DATA FOR ANALYSIS

*** Block opens ***

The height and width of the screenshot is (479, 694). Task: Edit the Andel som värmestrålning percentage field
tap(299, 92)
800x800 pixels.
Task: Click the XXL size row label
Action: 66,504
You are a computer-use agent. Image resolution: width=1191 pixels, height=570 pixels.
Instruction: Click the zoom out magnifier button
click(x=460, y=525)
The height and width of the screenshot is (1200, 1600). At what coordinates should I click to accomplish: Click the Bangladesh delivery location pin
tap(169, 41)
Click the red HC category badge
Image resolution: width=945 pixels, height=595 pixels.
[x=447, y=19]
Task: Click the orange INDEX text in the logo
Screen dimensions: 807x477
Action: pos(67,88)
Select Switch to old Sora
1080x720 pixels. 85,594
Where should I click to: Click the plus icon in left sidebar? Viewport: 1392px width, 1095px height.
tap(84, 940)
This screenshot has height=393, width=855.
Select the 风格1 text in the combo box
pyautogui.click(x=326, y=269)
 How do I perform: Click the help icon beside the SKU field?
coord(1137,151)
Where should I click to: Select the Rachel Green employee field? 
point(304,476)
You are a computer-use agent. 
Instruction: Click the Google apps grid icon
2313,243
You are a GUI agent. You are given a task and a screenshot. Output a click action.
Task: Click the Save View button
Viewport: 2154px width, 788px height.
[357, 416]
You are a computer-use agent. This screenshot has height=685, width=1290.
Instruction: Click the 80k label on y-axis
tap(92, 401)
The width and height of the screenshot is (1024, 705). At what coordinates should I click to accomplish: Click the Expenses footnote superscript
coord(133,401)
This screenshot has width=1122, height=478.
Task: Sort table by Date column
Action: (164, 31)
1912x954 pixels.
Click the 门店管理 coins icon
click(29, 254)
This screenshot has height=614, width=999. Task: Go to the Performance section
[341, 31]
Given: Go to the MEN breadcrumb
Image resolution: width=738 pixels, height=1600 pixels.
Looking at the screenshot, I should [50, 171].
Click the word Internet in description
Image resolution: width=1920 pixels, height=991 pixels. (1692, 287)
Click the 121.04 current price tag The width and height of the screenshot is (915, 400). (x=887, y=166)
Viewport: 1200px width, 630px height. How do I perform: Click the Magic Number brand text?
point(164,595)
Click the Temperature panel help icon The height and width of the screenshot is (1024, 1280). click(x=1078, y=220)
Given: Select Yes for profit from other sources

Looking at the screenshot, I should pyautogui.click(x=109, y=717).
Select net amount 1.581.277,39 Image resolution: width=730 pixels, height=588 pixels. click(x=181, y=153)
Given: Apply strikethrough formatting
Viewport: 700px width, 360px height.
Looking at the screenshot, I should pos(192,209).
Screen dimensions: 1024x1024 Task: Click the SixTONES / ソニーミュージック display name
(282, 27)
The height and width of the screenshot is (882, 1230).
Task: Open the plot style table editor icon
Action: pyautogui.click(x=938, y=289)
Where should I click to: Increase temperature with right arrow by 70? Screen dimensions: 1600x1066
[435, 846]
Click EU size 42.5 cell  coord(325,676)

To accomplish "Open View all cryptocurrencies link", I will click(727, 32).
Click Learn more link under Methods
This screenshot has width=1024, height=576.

*** Block closes ***

WORK TO BE COMPLETED
Nothing but the lines from the one containing "Viewport: 1200px width, 630px" through the final line of the data above is to be reproduced, each exactly as written.

RESULT OF THIS TASK
Viewport: 1200px width, 630px height. How do I perform: Click the Magic Number brand text?
point(164,595)
Click the Temperature panel help icon The height and width of the screenshot is (1024, 1280). click(x=1078, y=220)
Given: Select Yes for profit from other sources

Looking at the screenshot, I should pyautogui.click(x=109, y=717).
Select net amount 1.581.277,39 Image resolution: width=730 pixels, height=588 pixels. click(x=181, y=153)
Given: Apply strikethrough formatting
Viewport: 700px width, 360px height.
Looking at the screenshot, I should pos(192,209).
Screen dimensions: 1024x1024 Task: Click the SixTONES / ソニーミュージック display name
(282, 27)
The height and width of the screenshot is (882, 1230).
Task: Open the plot style table editor icon
Action: pyautogui.click(x=938, y=289)
Where should I click to: Increase temperature with right arrow by 70? Screen dimensions: 1600x1066
[435, 846]
Click EU size 42.5 cell  coord(325,676)

To accomplish "Open View all cryptocurrencies link", I will click(727, 32).
Click Learn more link under Methods
This screenshot has width=1024, height=576.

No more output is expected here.